Cuando volvieron a timbrar a su puerta, se precipitó… para lograr ver un chiquillo a la mano torcida escapándose.

 

Desde este momento, la existencia pesada de egoísmo de Lourdes cambió: a veces se sorprendía teniendo miedo y cerrando con angustia las cerraduras del portón, a veces – lo más frecuente – abriéndolo de par en par a la espera que volviera. ¿Volviera quién?   No sabía. Pero era tanta la espera que ya no importaban ni las horas, ni el joven del mercado, ni el peluquero, ni las enfermedades.

 

Lourdes sentía que en este misterio, en la abrupta llegada –mejor timbrada – del jovenzuelo, se jugaba más que un simple encuentro. Se jugaba su futuro.

 

Y como el no volvió, intranquila por lo que le había podido pasar, ella decidió de ir a su búsqueda.

 

Atravesó el puente, este puente gigante que dividía la ciudad en 2, este puente que ella cruzaba del tiempo de su matrimonio para ir a clase, para ir a cine, para ir de viaje alrededor del mundo y empezó a preguntar a las personas que cruzaba. Nadie le supo decir dónde encontrar a él que buscaba, a él que la había llamado a la puerta. Pero a la medida que ella pedía, le iban indicando todo tipo de indigentes. De indigentes en indigentes, Lourdes sentía su corazón congelado de muerte calentarse poco a poco como una bombilla a medida que iba produciendo luz.  Su corazón de piedra se iba ablandando. Su corazón huérfano se iba llenando de vida.

 

Decidió, a pesar de nunca más haber vuelto a ver el “mano torcido”, dedicarse a curar todos los otros males que los pobres viviendo en las avenidas tenían y así por rebote, por arte de magia curar también los suyos.

 

Una noche, en estos minutos entre lo real y lo irreal, creyó haber oído nuevamente pedir a la puerta. Se precipitó y antes de abrir halló en el suelo una hoja grande que decía “Id por todo el mundo y predicad el evangelio”.

 

Solo en este momento entendió quien podía haber sido El que toca a la puerta, El que viene siempre de manera inesperada cambiar los planes cómodos y fútiles de las personas, El que busca siempre Su gloria a través de la Tuya, El que viene a mostrarte caminos inexplorados al servicio de los hermanos.

 

Lourdes, recordando el episodio, sentada en la capilla, esperando el sacramento de reconciliación, se pone a llorar, llorar de alegría, llorar de dicha, llorar de consuelo, llorar de plenitud, signos de un corazón así de enorme para amar.
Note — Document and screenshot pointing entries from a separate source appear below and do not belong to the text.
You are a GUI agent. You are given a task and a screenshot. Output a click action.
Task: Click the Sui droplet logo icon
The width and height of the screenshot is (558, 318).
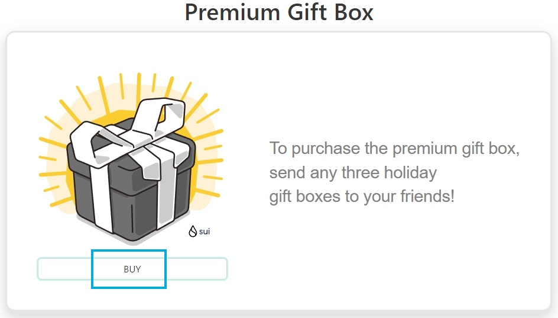click(193, 232)
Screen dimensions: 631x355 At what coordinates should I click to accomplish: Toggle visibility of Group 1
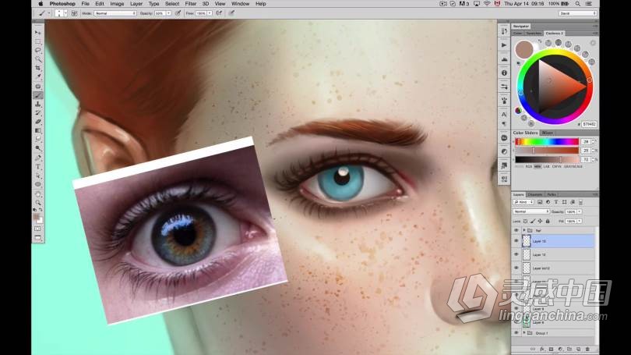(x=516, y=333)
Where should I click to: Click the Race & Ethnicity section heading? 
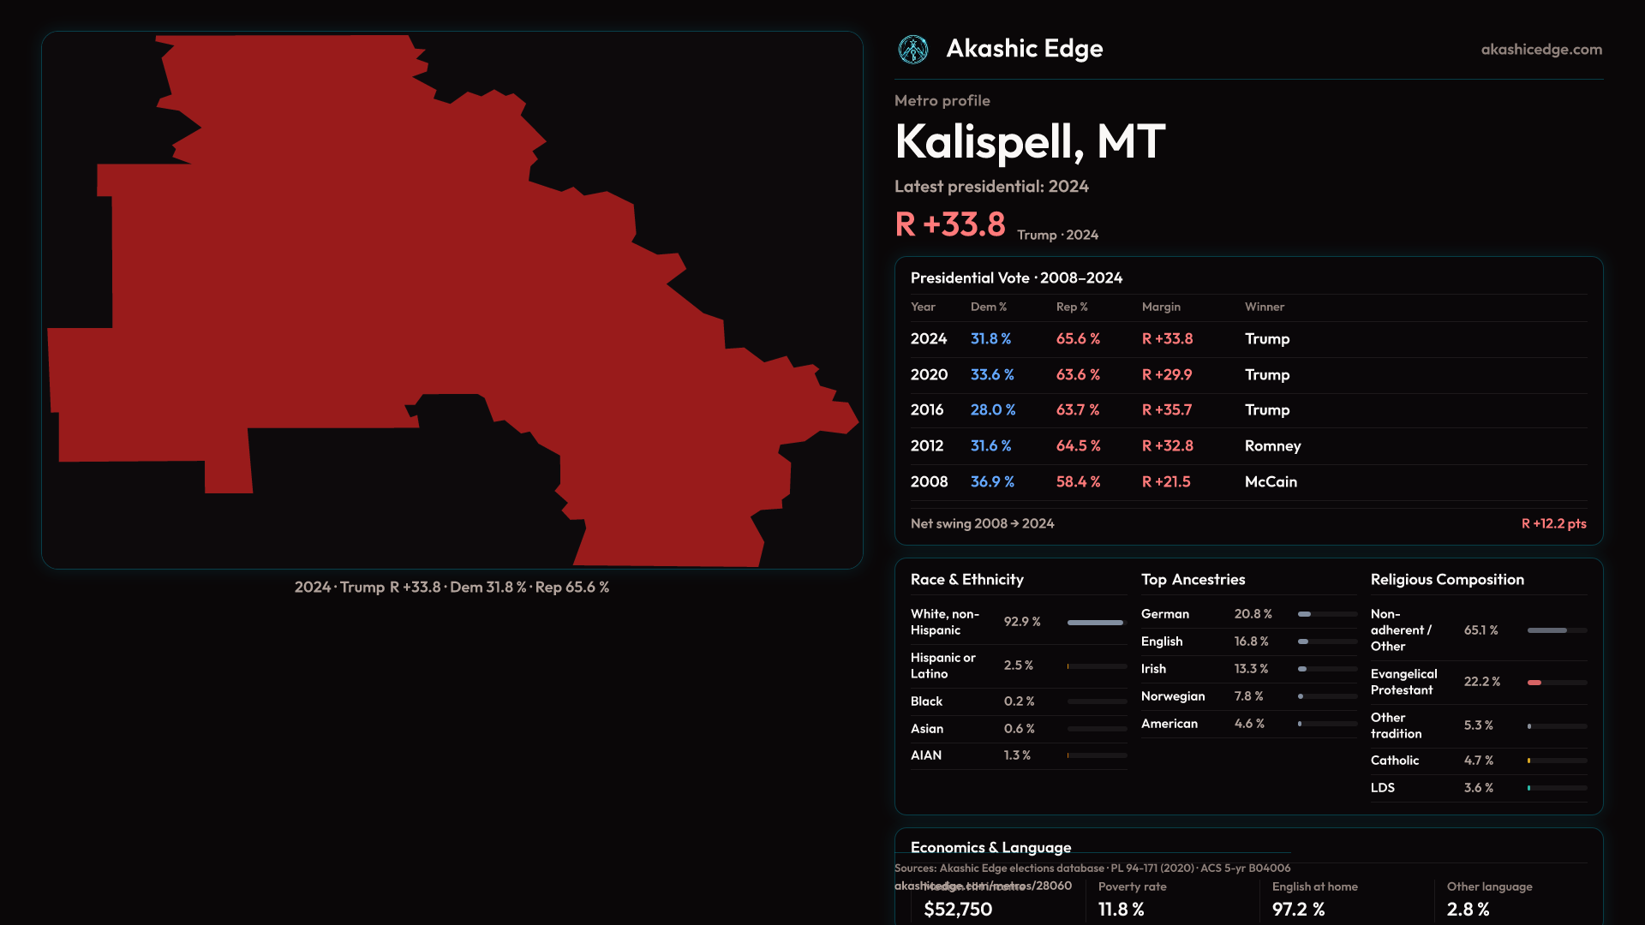tap(966, 580)
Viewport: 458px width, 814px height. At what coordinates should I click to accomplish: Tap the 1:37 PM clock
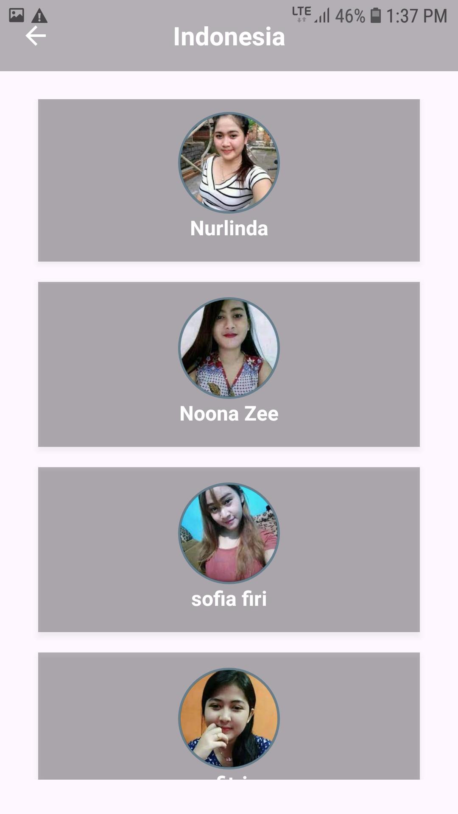416,16
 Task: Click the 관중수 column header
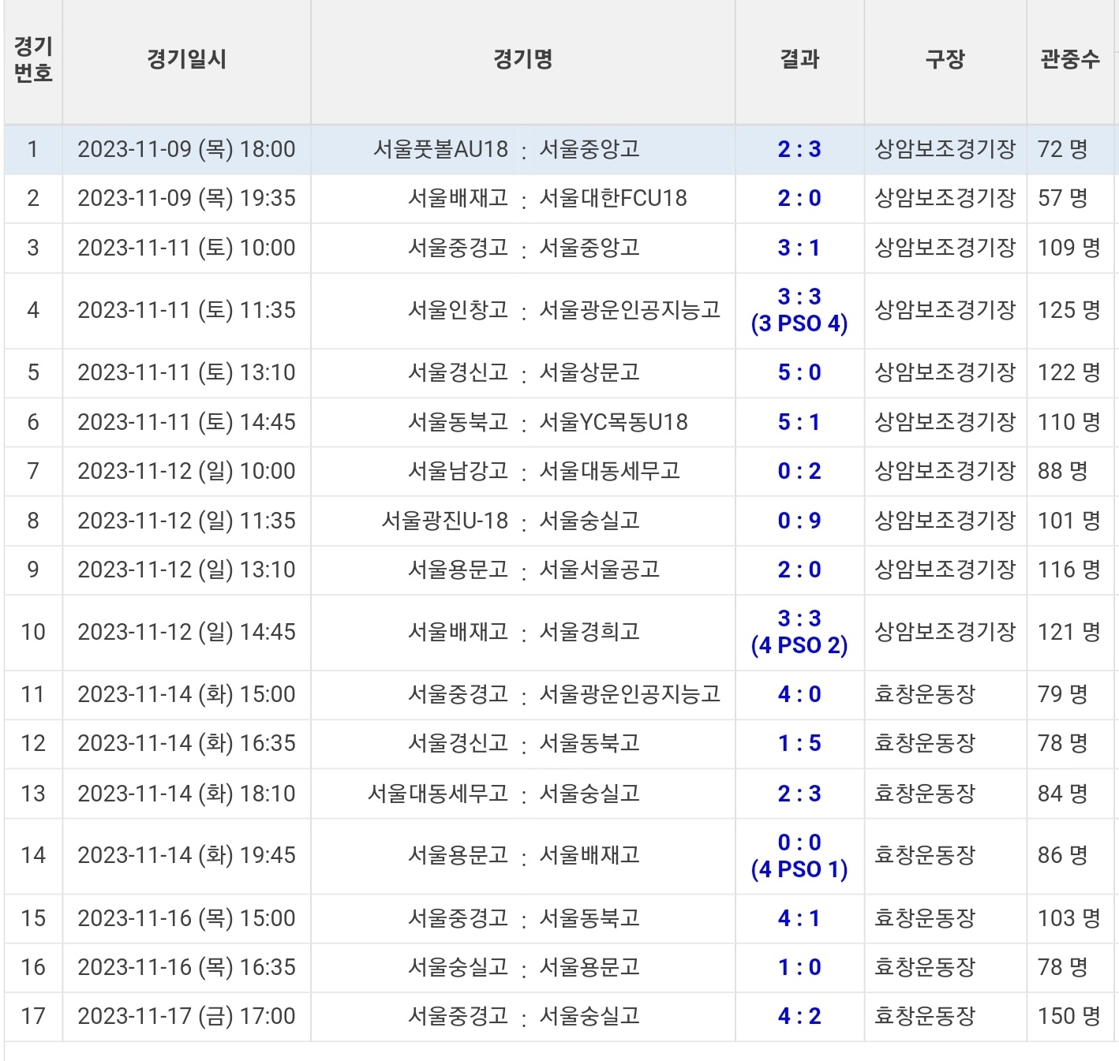tap(1069, 60)
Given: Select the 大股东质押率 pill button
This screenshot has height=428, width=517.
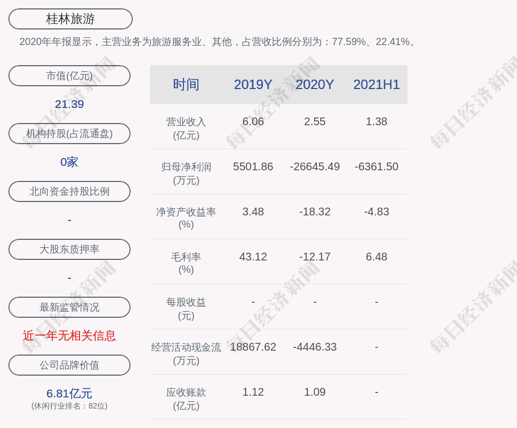Looking at the screenshot, I should pos(69,249).
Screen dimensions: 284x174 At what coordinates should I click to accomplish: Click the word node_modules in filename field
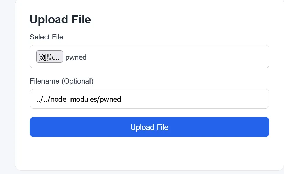coord(75,99)
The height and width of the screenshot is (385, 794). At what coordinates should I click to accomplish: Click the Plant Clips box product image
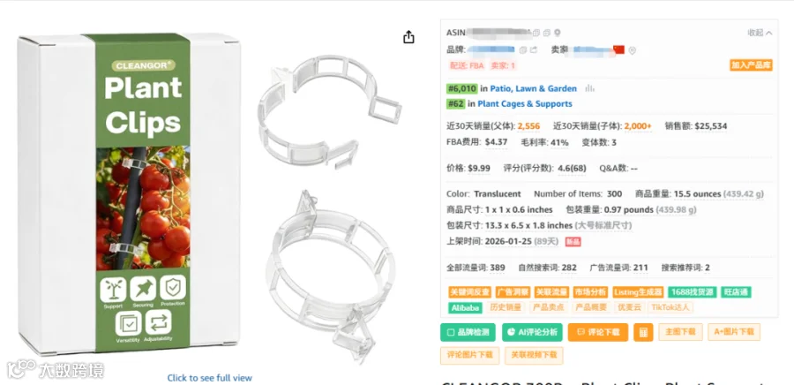coord(129,193)
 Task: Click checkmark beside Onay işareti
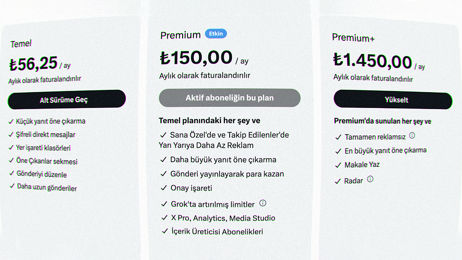click(x=163, y=188)
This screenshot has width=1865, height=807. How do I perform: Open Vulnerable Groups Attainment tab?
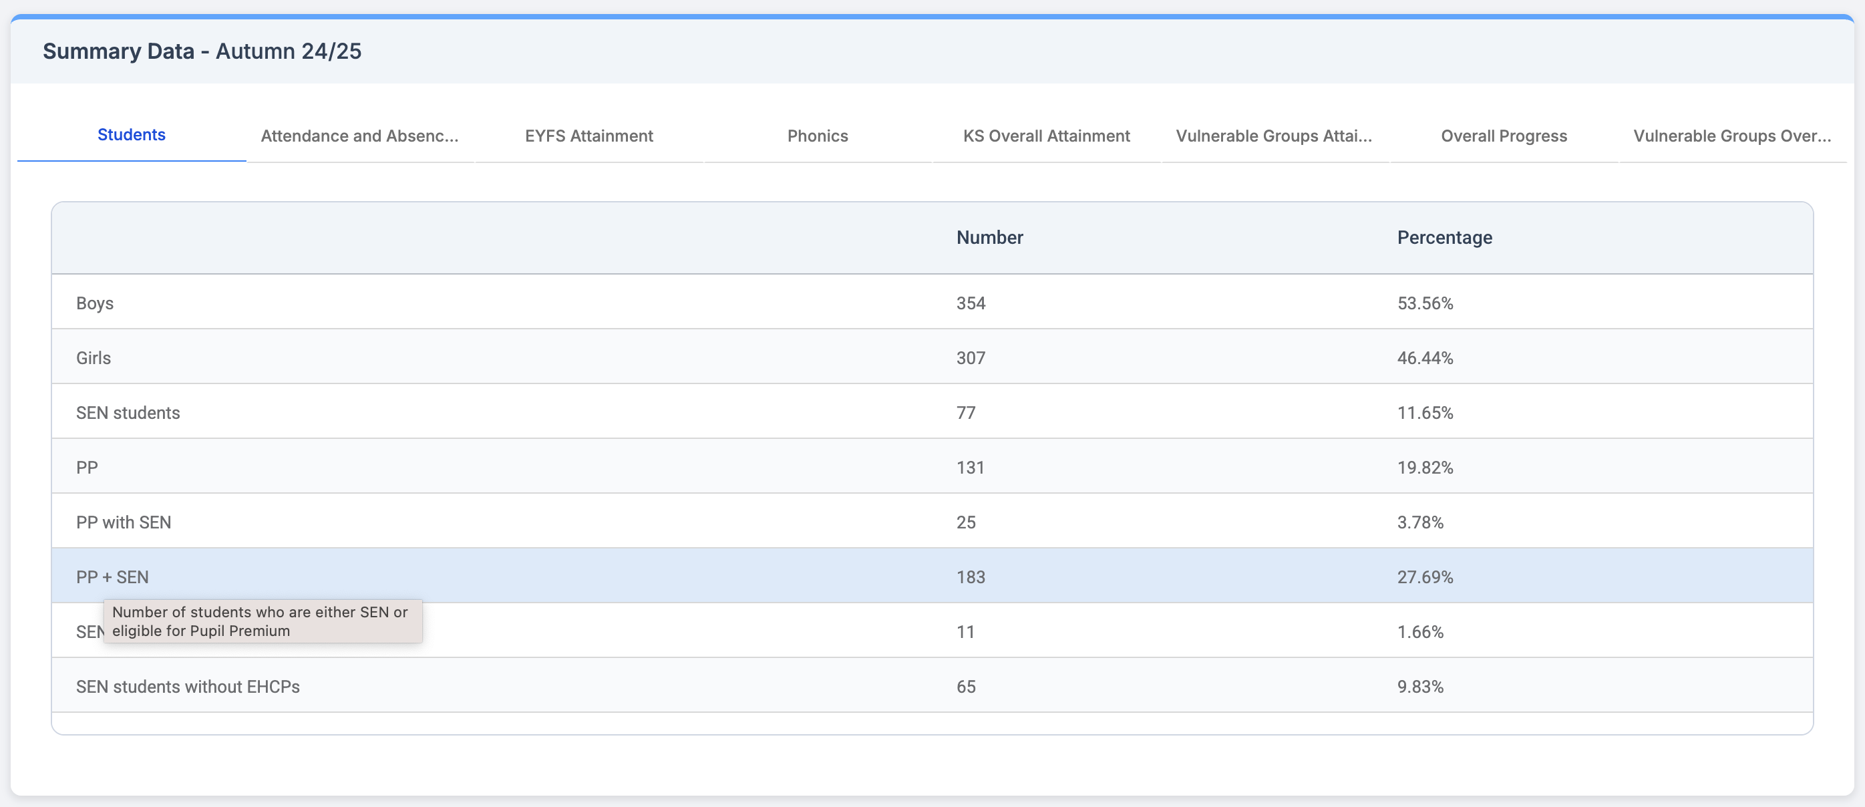(1273, 136)
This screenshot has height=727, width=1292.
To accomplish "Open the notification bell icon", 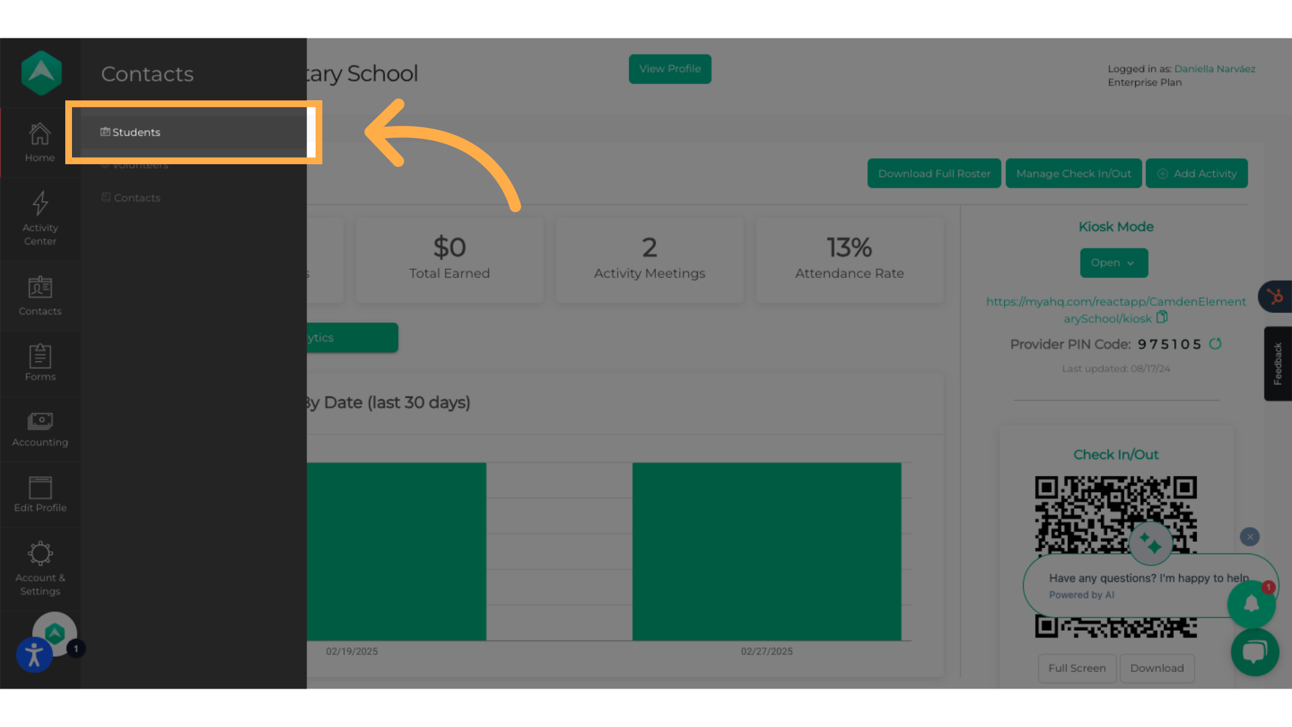I will click(x=1251, y=603).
Amarlo a ÉL y amar a sus próximos.

 

-          No bastara todo lo que me queda de vida para regalarte todo lo que me has dado gratuitamente, medita ella.

 

Y no bastaran los miles de planes de expansión de la felicidad que ella tiene en mente: un hospital, un albergue, un banco de alimentos, educadores de calle para sus amigos, los “por Dios-héroes”, como dice ella.